We need to ensure that trained staff are available to fill funded posts. The problem in many parts of the health service is increasingly not so much the lack of funding for those posts but the lack of people to fill them. The Department of Health and the NHS are now responsible 614 for determining the number of training places in speech therapy. Responsibility and funding for that was transferred from the Department for Education and Employment in 1998. Since then, there has been an increase of 15 per cent. in training commissions. A further £21 million will be spent in the current financial year to provide additional training places for up to 490 key professionals. That figure includes funding to commission extra speech and language therapist training places. This year, we have already increased and funded 50 places over and above the NHS's commissions.

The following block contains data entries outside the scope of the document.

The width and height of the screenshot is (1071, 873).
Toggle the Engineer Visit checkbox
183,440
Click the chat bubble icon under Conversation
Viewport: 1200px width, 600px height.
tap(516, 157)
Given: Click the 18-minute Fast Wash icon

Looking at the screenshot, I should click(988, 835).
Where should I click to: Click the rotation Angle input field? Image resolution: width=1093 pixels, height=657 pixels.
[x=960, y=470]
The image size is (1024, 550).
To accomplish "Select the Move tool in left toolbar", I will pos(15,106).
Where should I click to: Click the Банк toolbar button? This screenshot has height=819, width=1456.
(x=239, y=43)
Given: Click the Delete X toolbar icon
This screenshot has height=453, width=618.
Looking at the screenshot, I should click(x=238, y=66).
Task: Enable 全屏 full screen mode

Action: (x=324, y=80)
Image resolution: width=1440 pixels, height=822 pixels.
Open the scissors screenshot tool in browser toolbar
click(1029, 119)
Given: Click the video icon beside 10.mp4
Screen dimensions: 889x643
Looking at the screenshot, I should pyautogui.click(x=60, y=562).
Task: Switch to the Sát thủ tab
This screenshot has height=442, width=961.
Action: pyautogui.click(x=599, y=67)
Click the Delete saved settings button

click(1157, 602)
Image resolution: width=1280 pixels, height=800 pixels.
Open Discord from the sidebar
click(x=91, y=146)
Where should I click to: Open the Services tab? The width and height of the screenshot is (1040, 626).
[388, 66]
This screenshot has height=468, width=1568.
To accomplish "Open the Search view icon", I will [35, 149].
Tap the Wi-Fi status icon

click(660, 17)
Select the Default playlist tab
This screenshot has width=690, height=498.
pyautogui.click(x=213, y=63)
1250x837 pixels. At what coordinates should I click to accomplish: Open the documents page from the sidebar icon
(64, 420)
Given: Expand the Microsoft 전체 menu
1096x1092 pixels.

Increases in therapy and other key health professionals' training places have recently been announced in the NHS plan and there will be 4,450 more places by 2004. Work is in hand to determine how many additional speech and language therapy training places will be commissioned as a result, taking account of increased demand arising from national service frameworks and other Government initiatives. Consultants have been commissioned to carry out a labour market analysis of speech and language therapists. The results of that project will be used to inform recommendations on future commissioning numbers.
We do not want children or older people to wait to receive the services that they need. My hon. Friend will be aware of the targets on waiting times that we have set in the NHS plan. Our ultimate objective, provided we can recruit the extra staff and the NHS makes the necessary reforms, is to have a maximum three-month wait for any stage of treatment by the end of 2008. My hon. Friend will know that the NHS plan sets interim targets across the service that will lead to improvements. We have enabled people to influence the provision of local services and it is important that they exercise that capacity. We are determined to make the new systems for improving health care work in practice.
My hon. Friend made specific points about the relationship between health funding and school standards funding. I will draw them to the attention of appropriate colleagues to see whether more needs to be done. I hope she will recognise that we acknowledge the issues that she and her constituents face, but we have set in place the resources, extra training and new investment that is needed to enable us to deliver the NHS plan.
§ Question put and agreed to.
§ Adjourned accordingly at twenty-four minutes past Two o'clock.